The study evaluated the outcomes of immunoglobulin replacement (IgR) therapy in patients with B-cell non-Hodgkin lymphoma (B-NHL) and immunodeficiency, who were previously treated with rituximab (Rituxan). The authors found that IgR was safe and effective to increase serum immunoglobulins in such patients.

B-NHL happens when there is a cancerous growth in the white cells called B-lymphocytes in the blood. Rituximab is an immunotherapy used for treating B-NHL. However, rituximab causes a lack of gammaglobulins (IgG). IgG is an important immunoglobulin that fights infections.

Previously, a lack of IgGs and nonneutropenic infections (NNIs) were mitigated by IgR in patients under rituximab treatment. NNIs occur due to other reasons than lack of neutrophils, which are also infection preventing white blood cells. Immunodeficiency and IgR’s outcomes in patients with B-NHL under rituximab therapy are not clear.

The study included 15 patients with B-NHL who received rituximab within the past 2 years. They were given vaccines against tetanus, diphtheria, and pneumonia. IgG levels were measured before vaccination. Overall, the average IgG level was 628 mg/dL. 20% of patients responded to diphtheria vaccination, 6.7% to tetanus, and 20% responded to pneumonia vaccination. Their IgG levels were elevated upon vaccination. A total of 13 patients were designated as immunodeficient because of an insufficient increase in IgG levels. 10 out of 13 patients agreed to have IgR injections under the skin for 52 weeks.

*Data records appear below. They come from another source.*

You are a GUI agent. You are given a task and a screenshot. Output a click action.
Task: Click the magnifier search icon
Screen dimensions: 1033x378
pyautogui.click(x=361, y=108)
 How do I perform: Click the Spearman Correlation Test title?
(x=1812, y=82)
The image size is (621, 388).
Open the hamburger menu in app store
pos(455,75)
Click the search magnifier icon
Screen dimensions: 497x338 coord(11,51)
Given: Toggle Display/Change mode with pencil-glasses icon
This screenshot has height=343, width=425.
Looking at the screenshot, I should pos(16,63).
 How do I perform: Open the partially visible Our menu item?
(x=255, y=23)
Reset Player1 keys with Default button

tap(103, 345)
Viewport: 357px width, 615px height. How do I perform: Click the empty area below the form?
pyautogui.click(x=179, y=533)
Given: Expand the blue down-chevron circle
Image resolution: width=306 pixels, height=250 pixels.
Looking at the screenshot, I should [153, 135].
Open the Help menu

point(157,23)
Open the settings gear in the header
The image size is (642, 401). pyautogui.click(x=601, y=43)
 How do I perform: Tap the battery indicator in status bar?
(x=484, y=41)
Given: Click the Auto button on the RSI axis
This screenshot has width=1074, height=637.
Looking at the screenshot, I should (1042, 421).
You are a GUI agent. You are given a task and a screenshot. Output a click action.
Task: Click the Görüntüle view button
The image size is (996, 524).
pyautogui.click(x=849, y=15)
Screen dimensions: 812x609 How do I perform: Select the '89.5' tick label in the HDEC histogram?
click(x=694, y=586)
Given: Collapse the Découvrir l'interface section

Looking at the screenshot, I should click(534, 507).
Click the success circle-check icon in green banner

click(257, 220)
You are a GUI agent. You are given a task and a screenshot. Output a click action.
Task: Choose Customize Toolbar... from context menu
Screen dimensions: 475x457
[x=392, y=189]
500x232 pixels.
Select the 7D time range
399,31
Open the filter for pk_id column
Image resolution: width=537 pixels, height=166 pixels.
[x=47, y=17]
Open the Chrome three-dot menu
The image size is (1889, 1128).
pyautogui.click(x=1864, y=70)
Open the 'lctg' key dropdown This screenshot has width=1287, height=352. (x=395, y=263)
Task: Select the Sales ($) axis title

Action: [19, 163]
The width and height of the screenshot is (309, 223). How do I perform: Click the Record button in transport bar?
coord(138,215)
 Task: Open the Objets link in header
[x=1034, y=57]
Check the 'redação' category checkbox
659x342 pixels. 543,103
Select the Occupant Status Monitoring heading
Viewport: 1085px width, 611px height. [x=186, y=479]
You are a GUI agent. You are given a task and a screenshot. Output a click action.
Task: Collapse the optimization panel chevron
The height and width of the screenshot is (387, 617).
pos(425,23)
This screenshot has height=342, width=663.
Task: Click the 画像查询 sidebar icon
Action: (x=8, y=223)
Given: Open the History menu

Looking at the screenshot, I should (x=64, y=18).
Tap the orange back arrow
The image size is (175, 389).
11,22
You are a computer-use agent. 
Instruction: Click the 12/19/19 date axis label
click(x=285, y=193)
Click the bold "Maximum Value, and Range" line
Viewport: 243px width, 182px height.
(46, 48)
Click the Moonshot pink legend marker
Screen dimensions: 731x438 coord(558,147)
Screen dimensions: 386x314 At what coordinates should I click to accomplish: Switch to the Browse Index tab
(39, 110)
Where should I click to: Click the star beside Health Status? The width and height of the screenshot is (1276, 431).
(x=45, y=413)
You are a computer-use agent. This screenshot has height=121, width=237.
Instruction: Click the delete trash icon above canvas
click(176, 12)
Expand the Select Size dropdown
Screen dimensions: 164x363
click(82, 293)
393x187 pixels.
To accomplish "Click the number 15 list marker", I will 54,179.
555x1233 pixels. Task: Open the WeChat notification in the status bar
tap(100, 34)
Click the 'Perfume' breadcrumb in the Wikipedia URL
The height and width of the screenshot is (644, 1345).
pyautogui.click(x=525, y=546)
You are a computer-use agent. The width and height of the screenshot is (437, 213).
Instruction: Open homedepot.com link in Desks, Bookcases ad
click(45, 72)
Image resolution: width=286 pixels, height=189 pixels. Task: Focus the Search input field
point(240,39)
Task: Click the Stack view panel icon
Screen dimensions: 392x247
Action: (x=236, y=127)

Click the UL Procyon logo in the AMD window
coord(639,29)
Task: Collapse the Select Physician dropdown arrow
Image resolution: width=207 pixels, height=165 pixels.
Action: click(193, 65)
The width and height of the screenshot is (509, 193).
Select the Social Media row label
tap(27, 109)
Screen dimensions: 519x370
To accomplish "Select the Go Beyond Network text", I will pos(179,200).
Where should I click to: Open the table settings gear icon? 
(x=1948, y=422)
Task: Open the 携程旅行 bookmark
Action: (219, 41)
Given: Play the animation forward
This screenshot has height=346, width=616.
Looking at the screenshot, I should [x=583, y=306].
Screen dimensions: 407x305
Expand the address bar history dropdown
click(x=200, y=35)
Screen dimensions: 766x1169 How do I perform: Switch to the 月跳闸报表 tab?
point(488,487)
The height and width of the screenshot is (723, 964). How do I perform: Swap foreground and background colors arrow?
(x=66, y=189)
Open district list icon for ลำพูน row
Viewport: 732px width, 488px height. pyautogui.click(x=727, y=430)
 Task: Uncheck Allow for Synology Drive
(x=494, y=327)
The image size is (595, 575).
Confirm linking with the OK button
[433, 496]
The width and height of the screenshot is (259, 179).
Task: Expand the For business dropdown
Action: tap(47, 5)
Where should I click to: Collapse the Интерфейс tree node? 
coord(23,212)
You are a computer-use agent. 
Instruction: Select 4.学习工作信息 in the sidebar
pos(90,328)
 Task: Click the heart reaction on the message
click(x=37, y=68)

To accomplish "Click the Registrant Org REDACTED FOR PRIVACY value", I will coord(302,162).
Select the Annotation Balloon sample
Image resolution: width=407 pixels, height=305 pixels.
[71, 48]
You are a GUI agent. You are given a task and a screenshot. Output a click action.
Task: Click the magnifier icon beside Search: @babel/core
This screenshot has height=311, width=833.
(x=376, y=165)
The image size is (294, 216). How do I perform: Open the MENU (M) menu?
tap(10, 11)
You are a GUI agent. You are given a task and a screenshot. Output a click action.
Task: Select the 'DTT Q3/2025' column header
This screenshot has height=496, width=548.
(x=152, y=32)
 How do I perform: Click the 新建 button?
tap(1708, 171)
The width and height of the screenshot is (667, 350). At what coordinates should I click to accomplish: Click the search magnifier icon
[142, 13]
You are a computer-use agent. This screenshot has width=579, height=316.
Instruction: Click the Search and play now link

Their average IgG level was 577 mg/dL before IgR. It increased to 967 mg/dL after 12 weeks and to 1022 mg/dL after 52 weeks of IgR. These patients experienced 17 cases of NNI in the 12 months before starting IgR. These were reduced to 6 during 12 months of IgR. Overall, IgR was well tolerated. Mild side effects, such as redness of injection sites and daily sweating were reported. No patient had any severe reaction to injections affecting their whole body.

The study concluded that patients with B-NHL treated by rituximab had immunodeficiency. IgR was well-tolerated and effective to raise IgG levels in such patients. IgR may also reduce antibiotic-dependence for the treatment of NNIs.

This was a small study. It also did not compare IgR’s efficacy with any control treatment. The authors suggested that IgR may also reduce antibiotic-dependence for the treatment of NNIs.